In the records below, find the line with "Add a blue flag to clip", then copy each line exactly until you have copied the line with "Task: Select the CPU Mark row label". Leave any picture out.

(Data supplied Opens)

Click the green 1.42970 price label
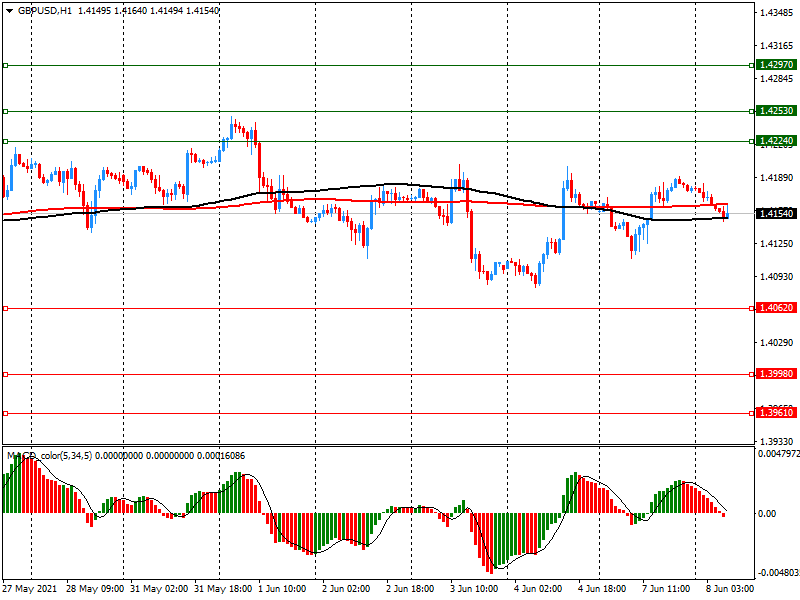The height and width of the screenshot is (600, 800). click(x=776, y=65)
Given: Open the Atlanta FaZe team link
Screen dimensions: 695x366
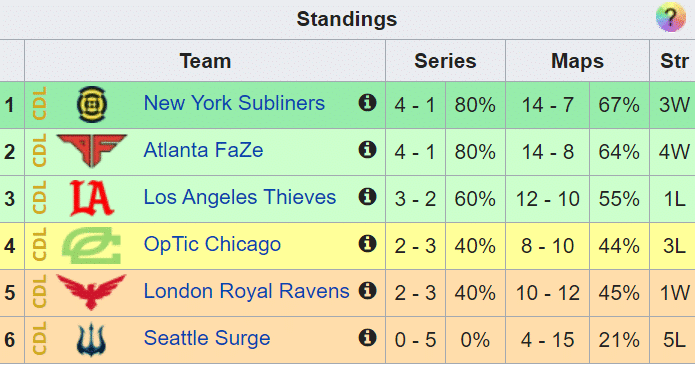Looking at the screenshot, I should [203, 150].
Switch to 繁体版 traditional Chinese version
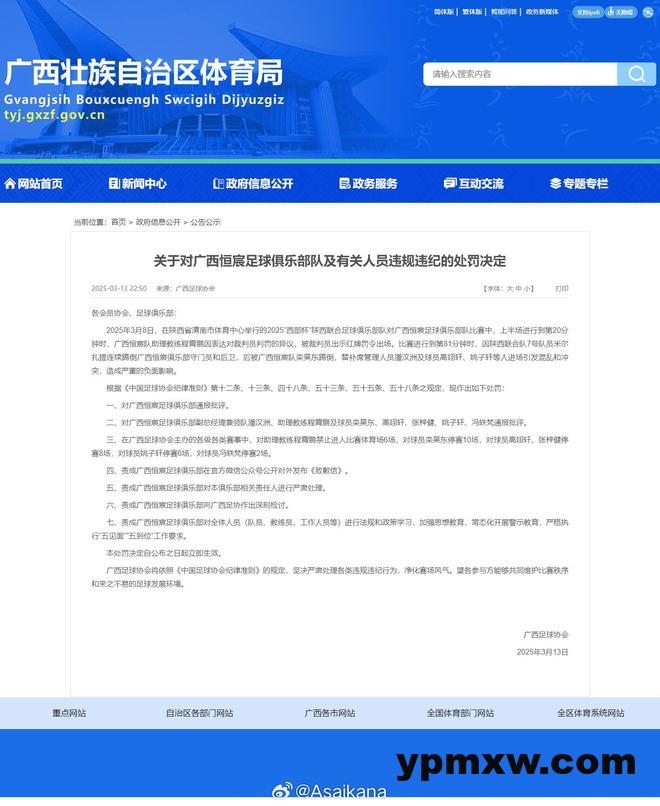 pos(472,12)
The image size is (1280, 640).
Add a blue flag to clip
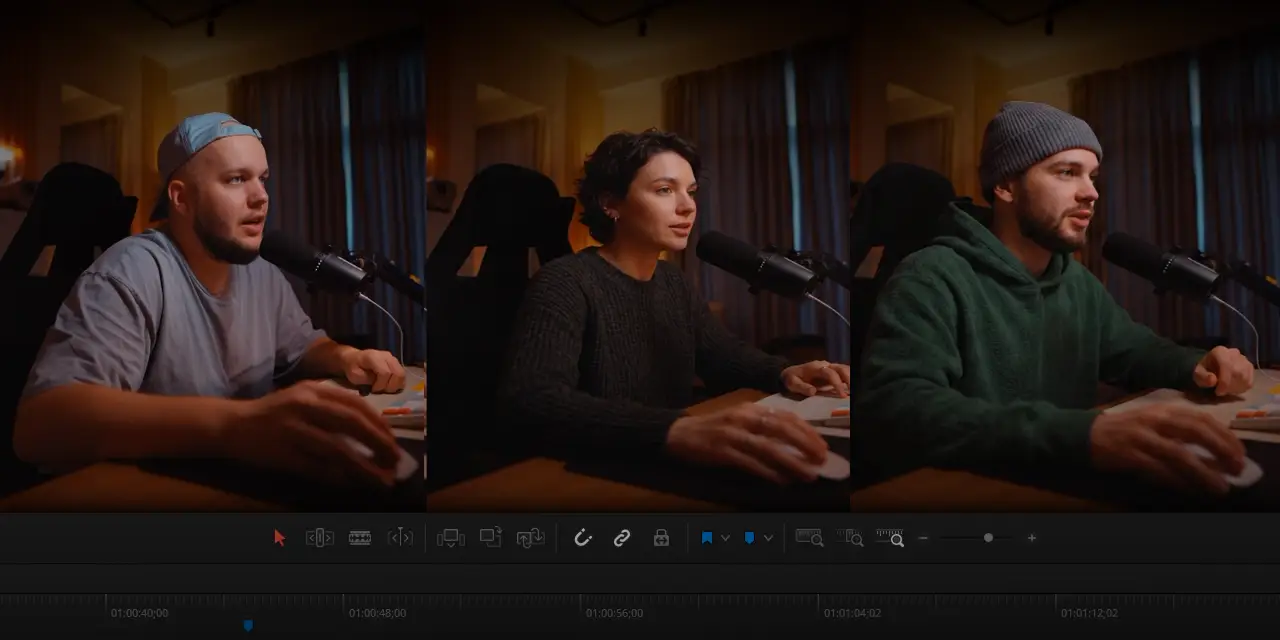click(707, 538)
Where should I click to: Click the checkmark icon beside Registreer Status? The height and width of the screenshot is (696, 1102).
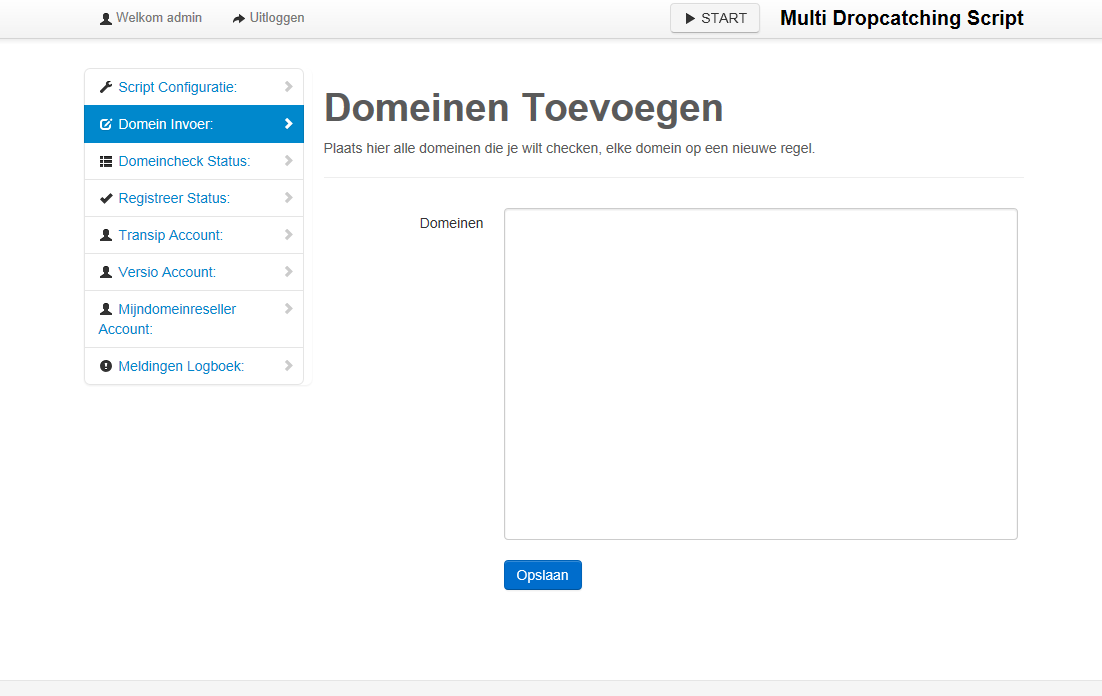click(x=106, y=198)
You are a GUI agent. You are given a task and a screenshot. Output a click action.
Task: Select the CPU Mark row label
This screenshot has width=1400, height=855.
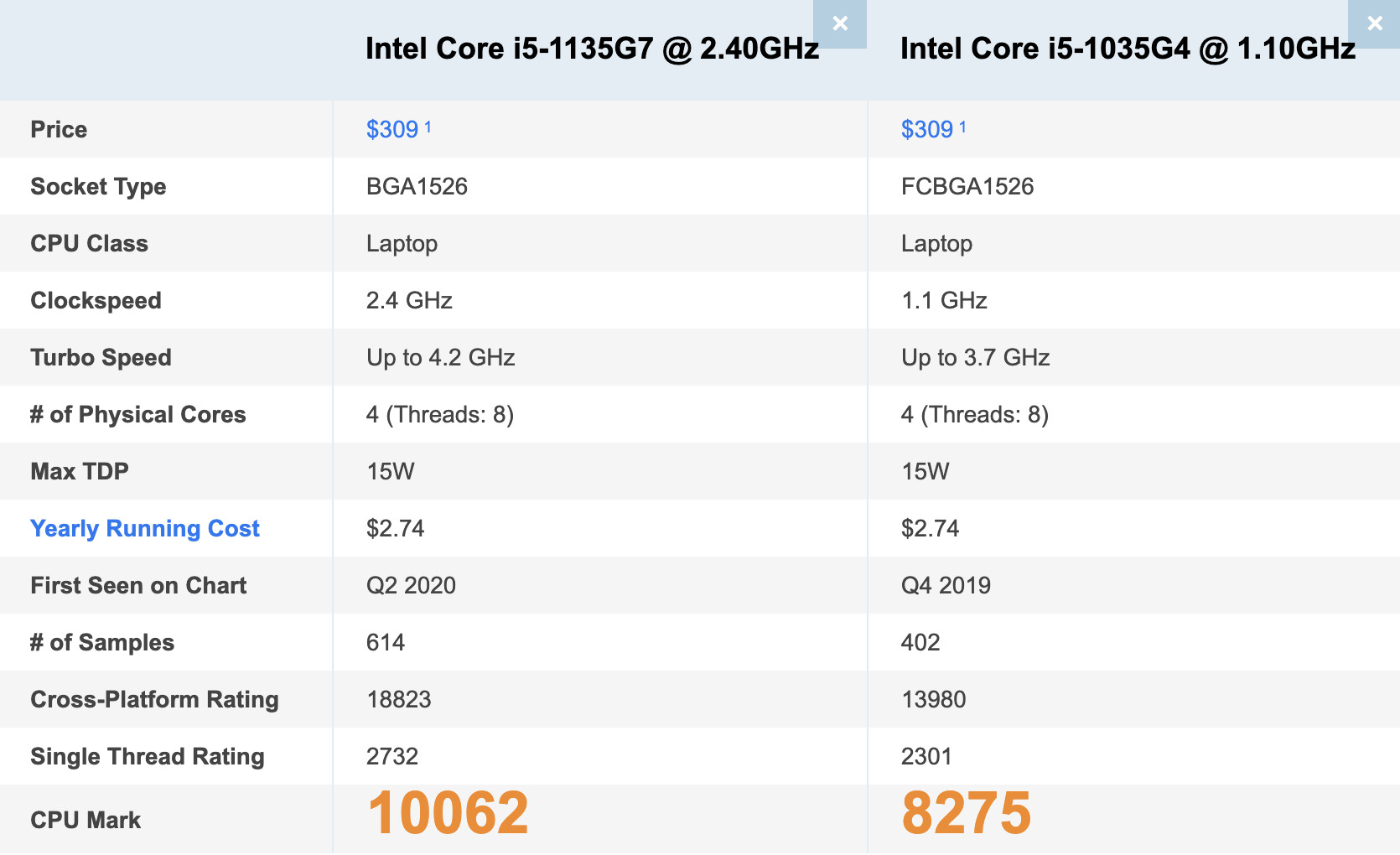[x=86, y=820]
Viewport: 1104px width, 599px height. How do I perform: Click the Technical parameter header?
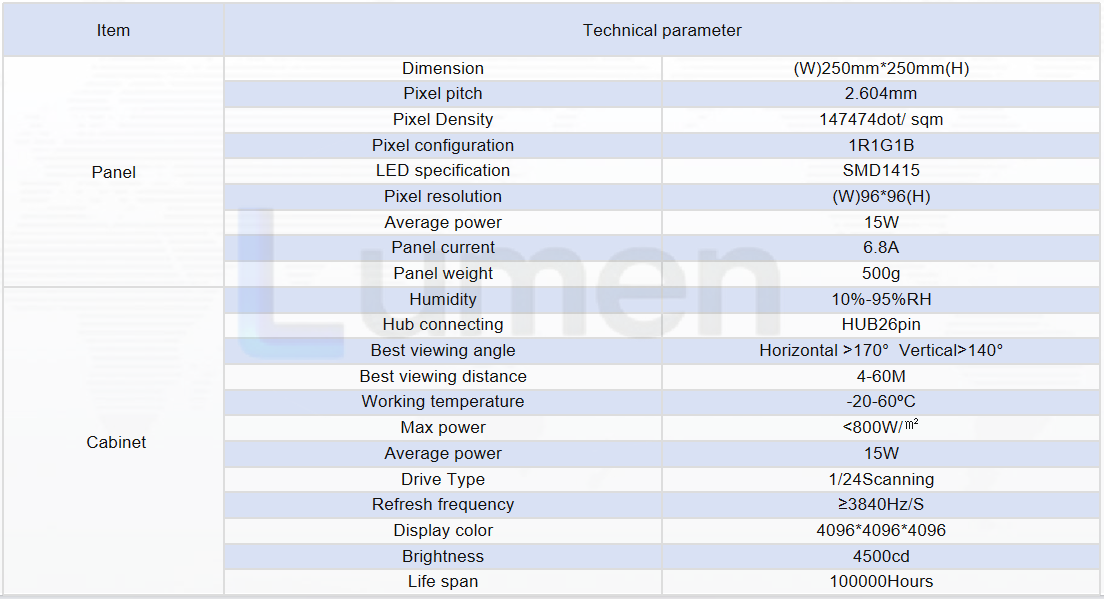tap(662, 30)
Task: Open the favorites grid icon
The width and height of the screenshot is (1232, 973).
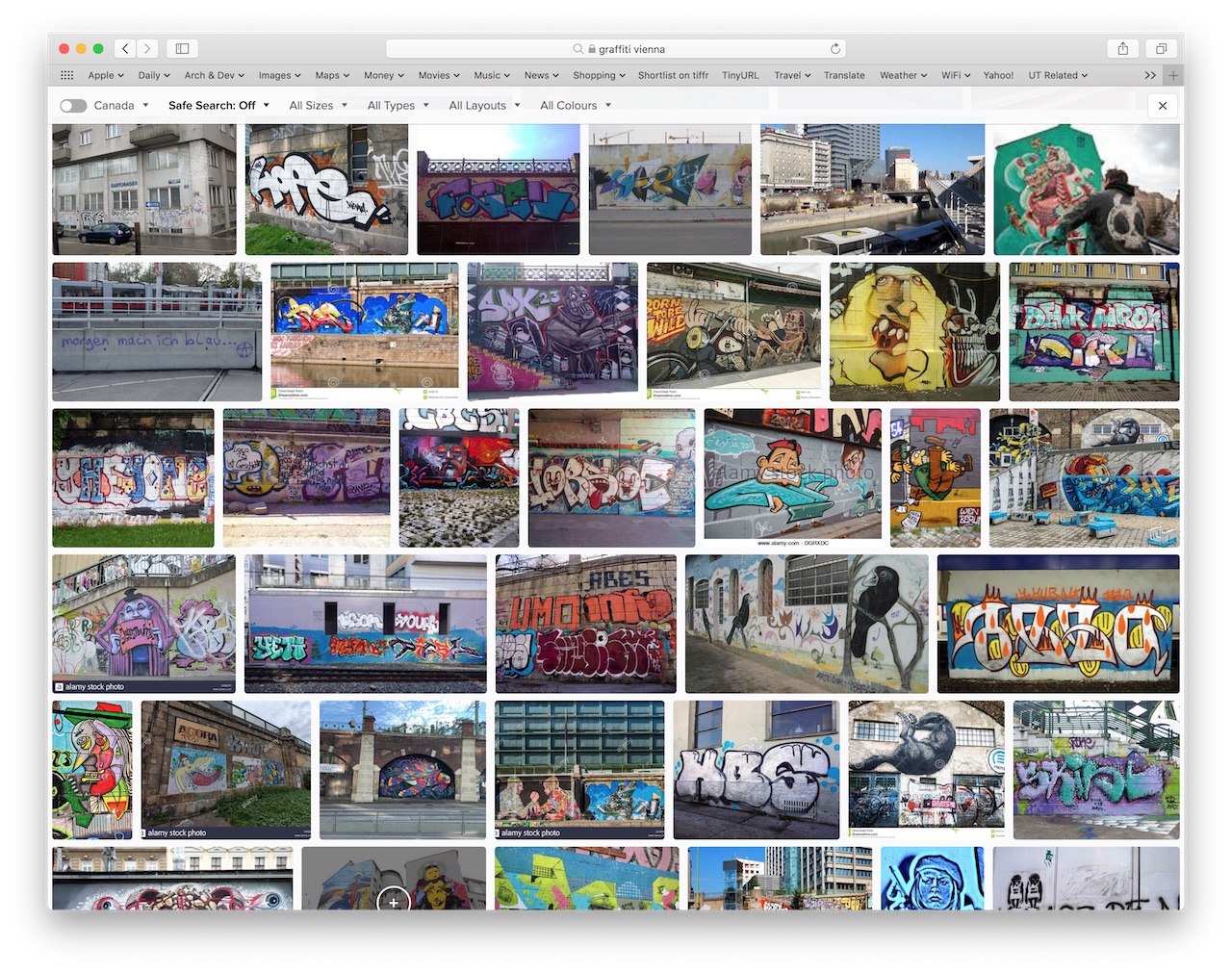Action: tap(66, 75)
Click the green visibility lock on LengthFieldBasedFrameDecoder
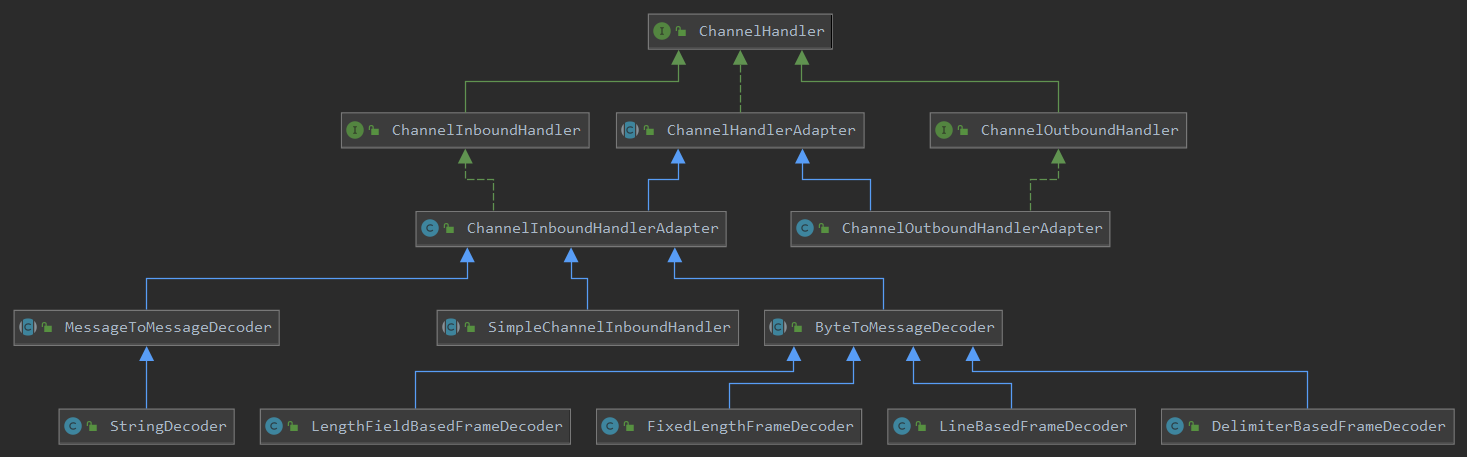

(Data supplied Closes)

Written solution
Add a blue flag to clip
click(707, 538)
Where should I click to: Click the checkmark icon beside Registreer Status? The height and width of the screenshot is (696, 1102).
click(x=106, y=198)
You are a GUI agent. You are given a task and a screenshot. Output a click action.
Task: Select the CPU Mark row label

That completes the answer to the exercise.